Never-before-seen Army artifacts on exhibit in Fayetteville, N.C.

By Sgt. Natalie Pantalos U.S. Army Reserve Command

For the first time, rare and never-before-seen artifacts from the U.S. Army Reserve, Airborne and Special Operations Museum, John F. Kennedy Special Warfare Museum, 82nd Airborne Division War Memorial Museum, and 503D Military Police Battalion (Airborne) are on display in a temporary exhibit open to the public called “Opening the Vaults: Treasures of the Fort Liberty Museums."

The collection at the Airborne and Special Operations Museum debuted at a ceremony on March 13, 2024 which was attended by distinguished Fort Liberty leaders Maj. Gen. Stacy Babcock, Chief of Staff of the U.S. Army Reserve Command, Maj. Gen. Patrick Roberson, Deputy Commanding General of the United States Army Special Operations Command, Command Sgt. Maj. Jon Waterhouse, 503D Military Police Battalion (Airborne) and local government officials.

The display is especially unique because historic items from the Army Reserve are rarely viewed by Soldiers or the public because it does not have its own museum. “The items selected reveal the transformation from the Reserve’s role in the two World Wars to the vital watercraft, transport, and civil affairs roles in the later 20th century and 21st century,” said Christopher Ghiz, Command Historian for the Office of Army Reserve History.
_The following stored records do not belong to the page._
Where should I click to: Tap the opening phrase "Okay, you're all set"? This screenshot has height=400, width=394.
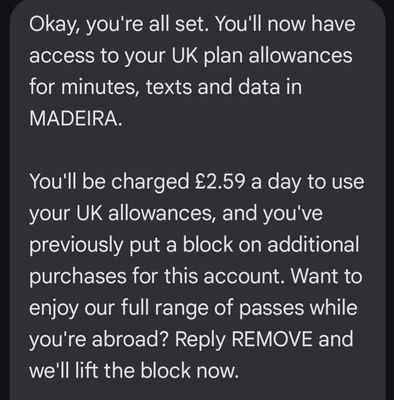(119, 25)
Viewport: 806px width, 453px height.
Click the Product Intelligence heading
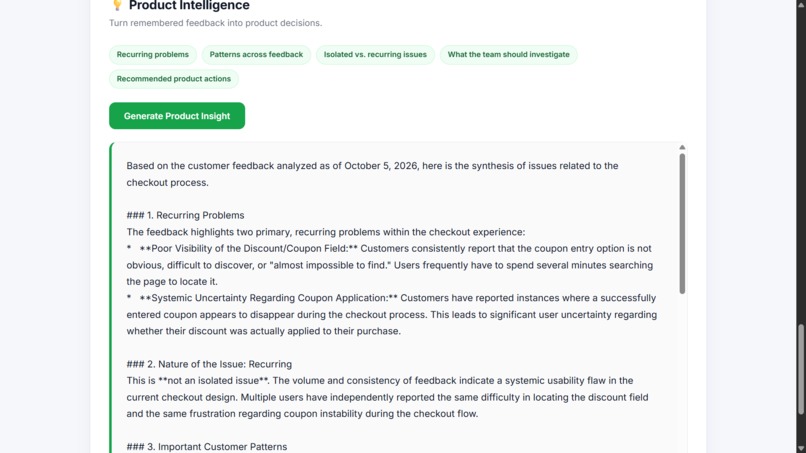tap(189, 6)
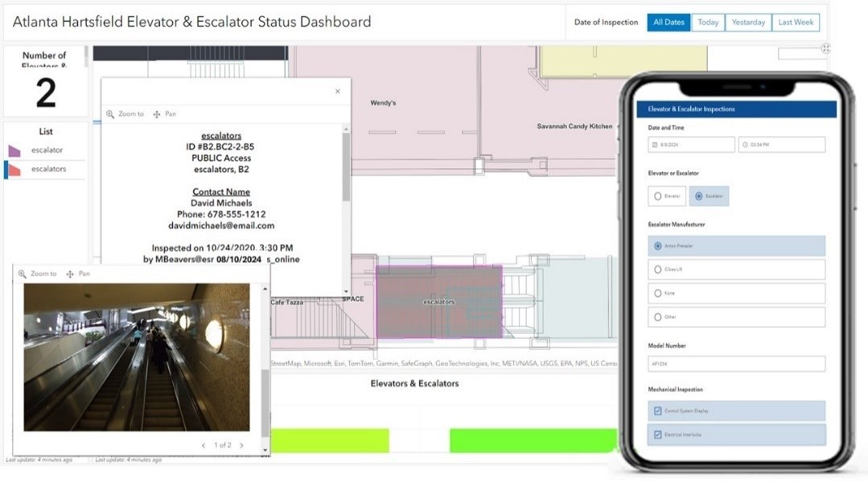Switch the inspection filter to Today
Viewport: 868px width, 487px height.
coord(707,23)
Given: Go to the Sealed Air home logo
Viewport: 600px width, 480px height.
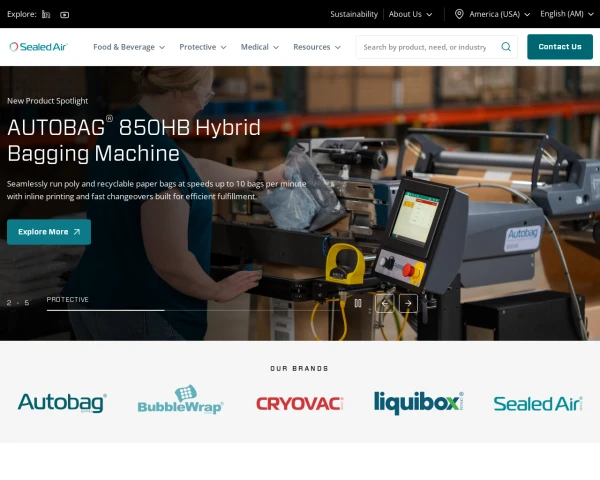Looking at the screenshot, I should (x=39, y=47).
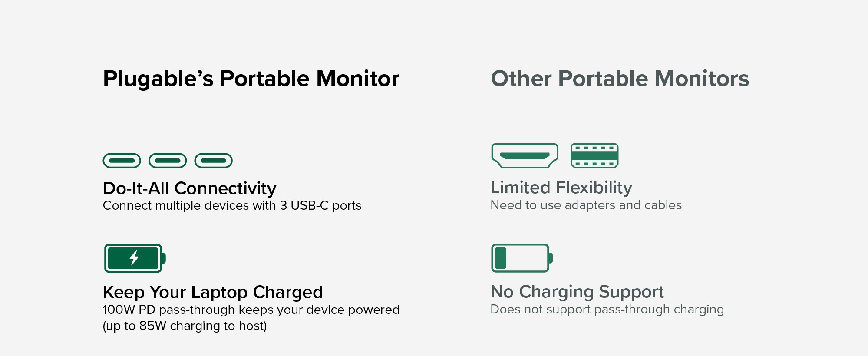Click the third USB-C port icon
Image resolution: width=868 pixels, height=356 pixels.
point(213,161)
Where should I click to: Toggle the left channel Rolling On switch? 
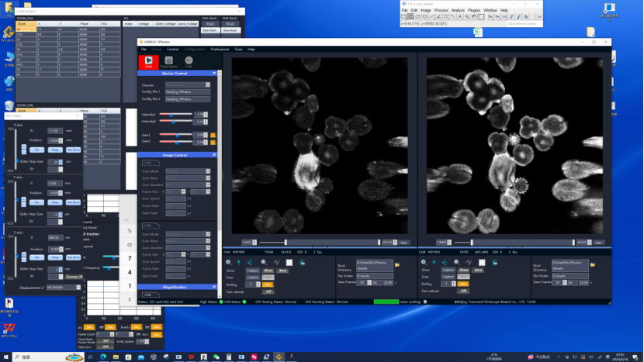click(x=268, y=284)
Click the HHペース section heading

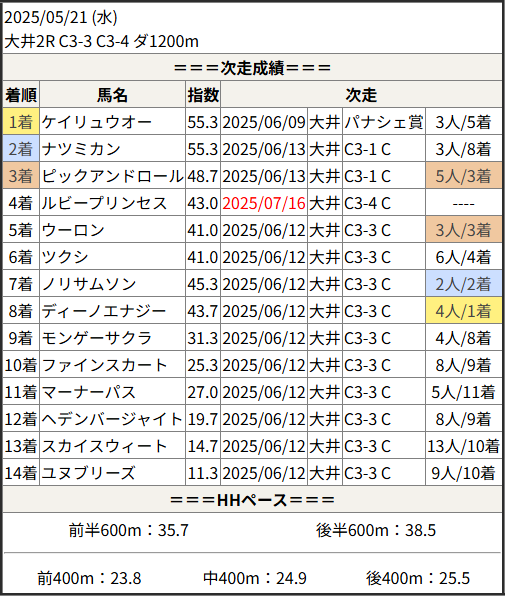coord(252,500)
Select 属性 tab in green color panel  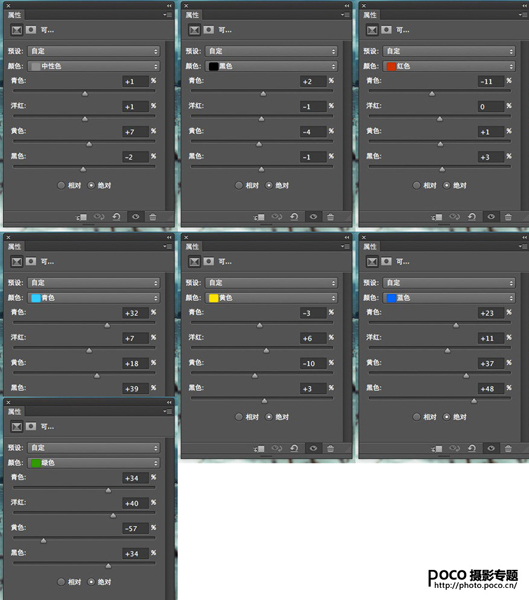click(15, 412)
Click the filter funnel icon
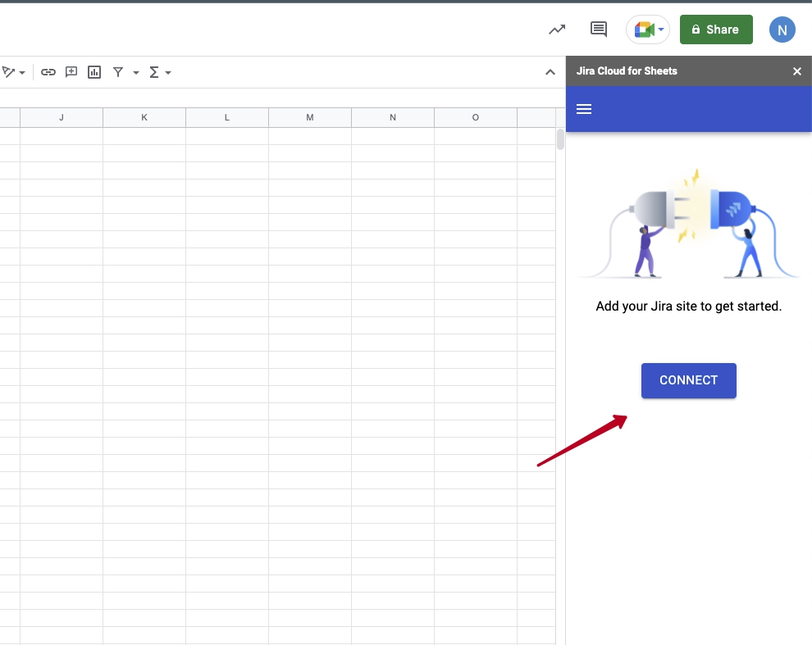This screenshot has height=645, width=812. (118, 72)
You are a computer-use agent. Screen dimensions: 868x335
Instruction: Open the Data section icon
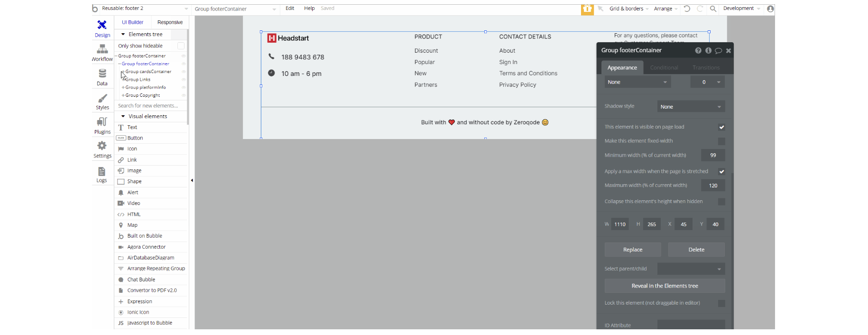tap(102, 74)
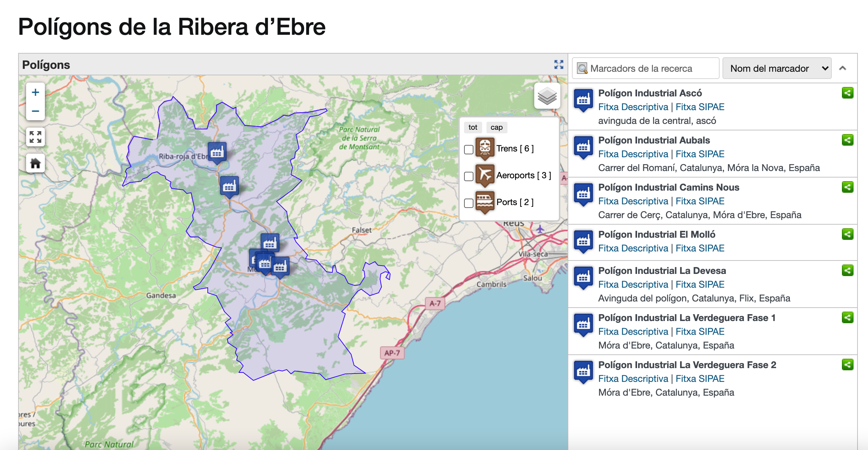This screenshot has height=450, width=868.
Task: Select the 'tot' option
Action: click(473, 127)
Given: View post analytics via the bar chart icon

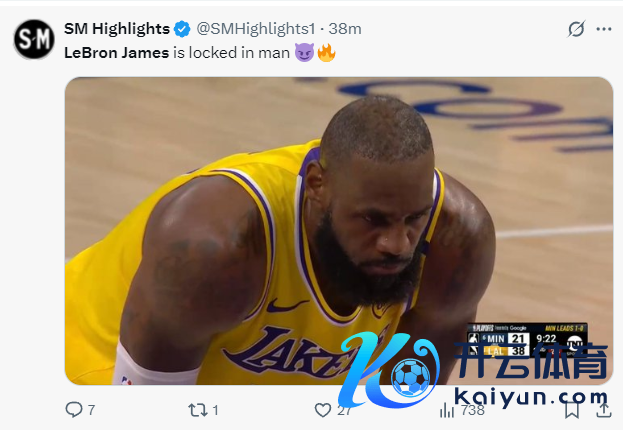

Jim Bartlinksi, director of the Airborne and Special Operations Museum noted how diverse the objects included are, coming from several different commands and spanning time periods all the way back to the Civil War. To Bartlinski, the artifacts are important because they help bring Soldiers’ service, sacrifice and history to life.

Renee Lane, Executive Director of the Airborne & Special Operations Museum Foundation is particularly excited to share the stories of the Soldiers connected to the exhibited items and the missions they supported. “We want to make sure that not only our (modern) Soldiers understand those missions, but also the general public and how their missions have formed the outcomes of various events around the world.”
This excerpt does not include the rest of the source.